• **Written instruction**: How many lines of the records below contain the string "Task"? Reply with the number alone.

===== Records shown =====

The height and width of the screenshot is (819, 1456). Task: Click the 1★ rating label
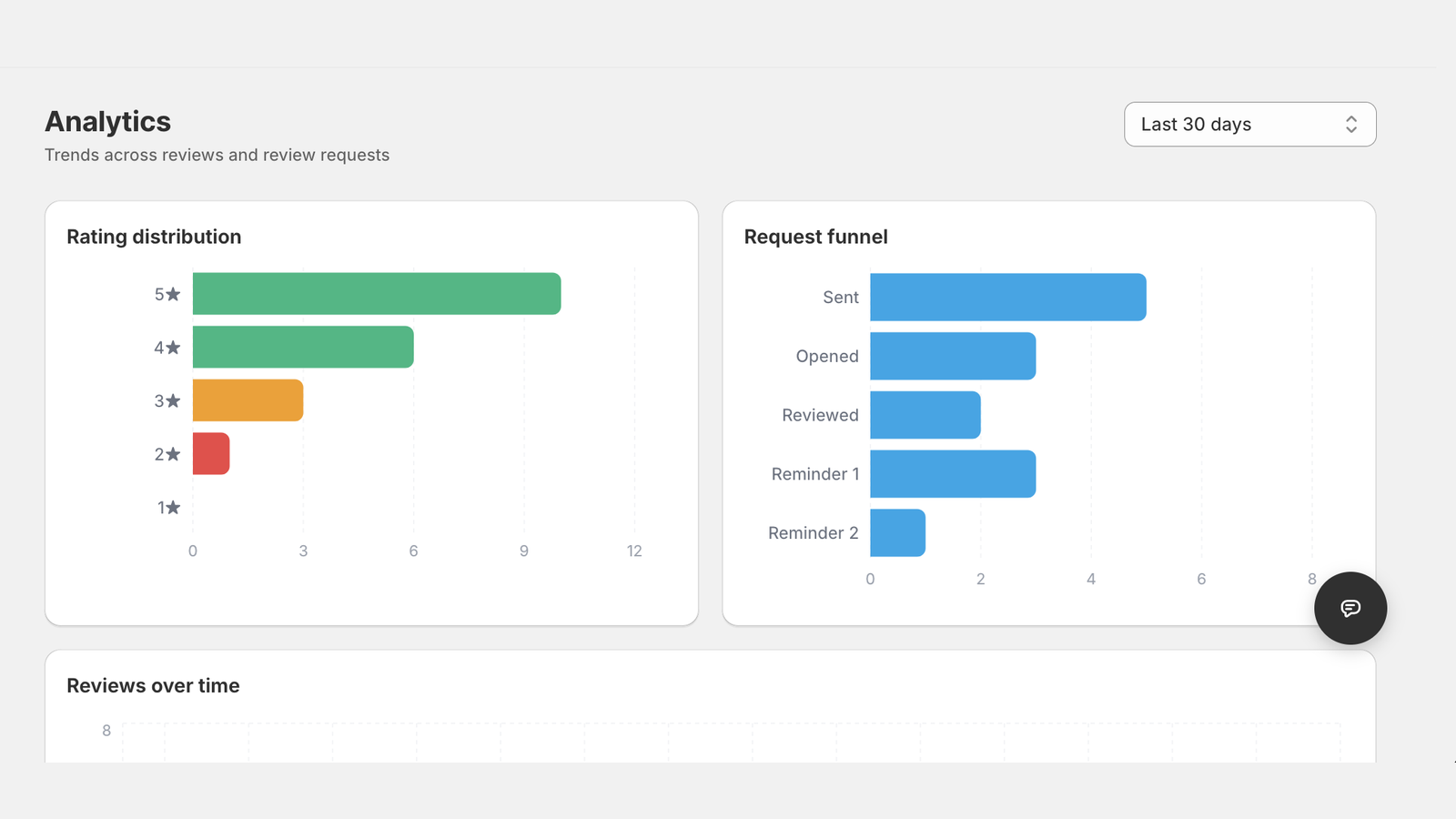(x=169, y=507)
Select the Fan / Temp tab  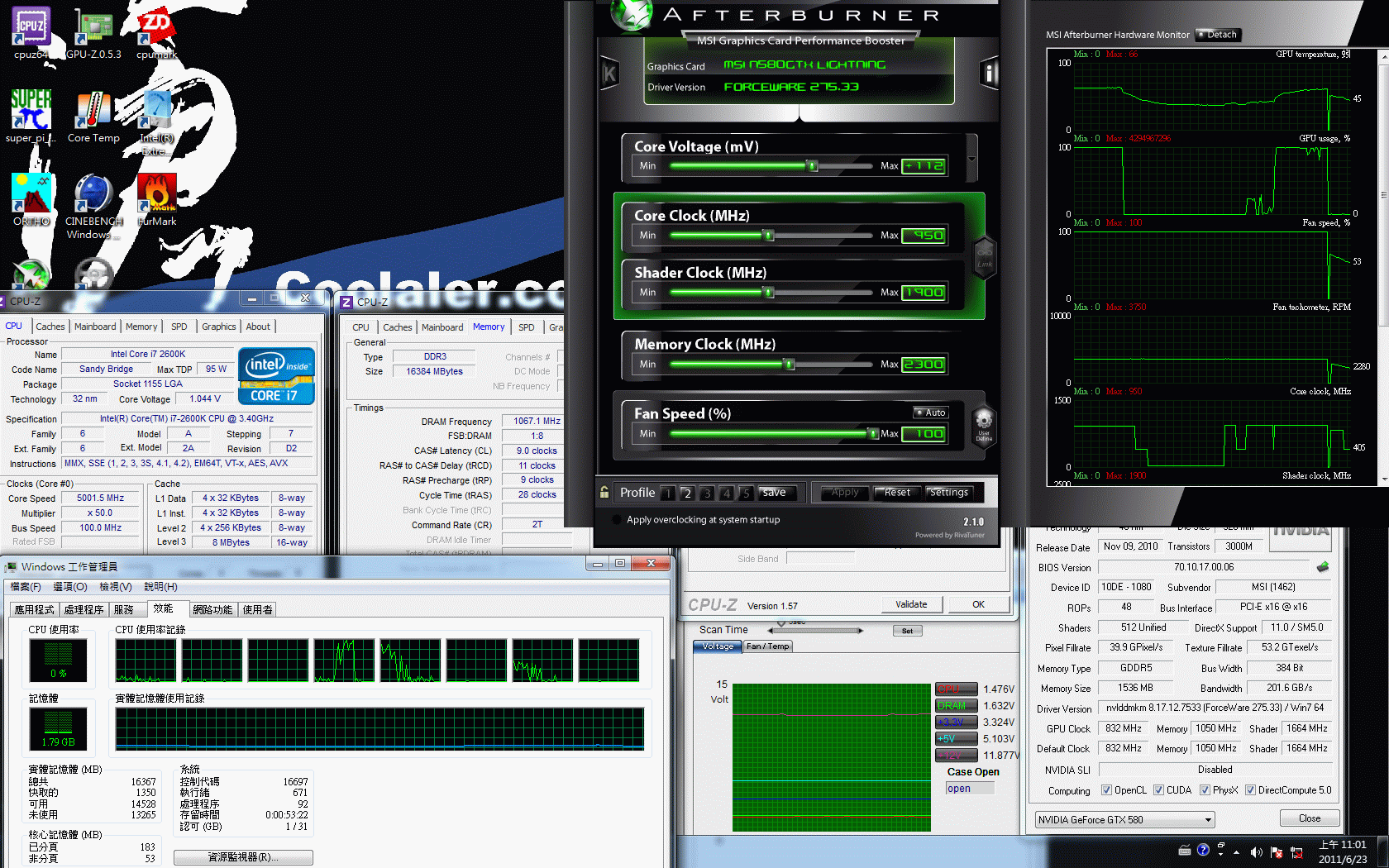768,646
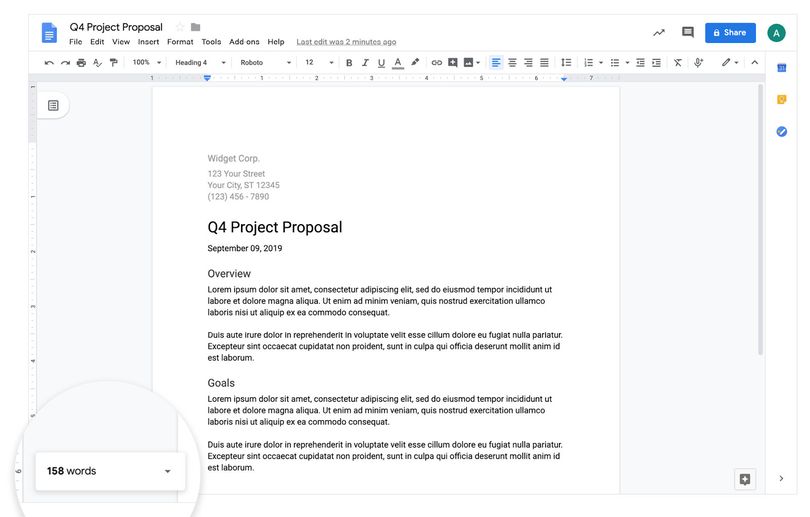Open the Roboto font dropdown
The height and width of the screenshot is (517, 810).
(266, 62)
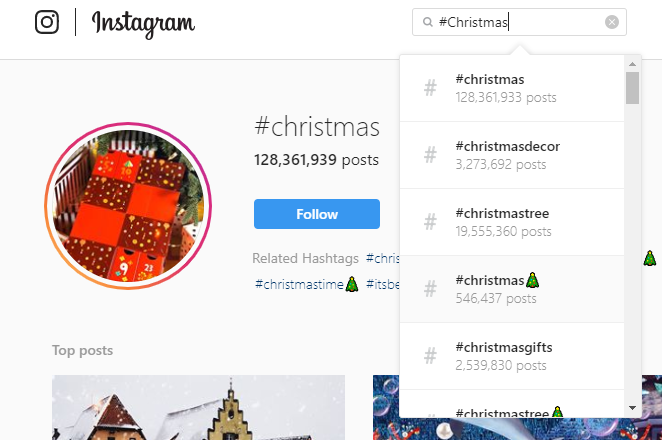The width and height of the screenshot is (662, 440).
Task: Open the #christmastime related hashtag link
Action: click(x=307, y=284)
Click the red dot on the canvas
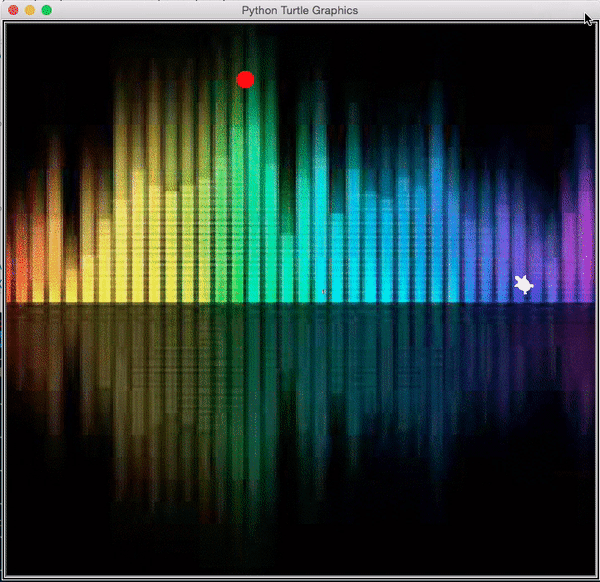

=====

• **Answer to the exercise**: 2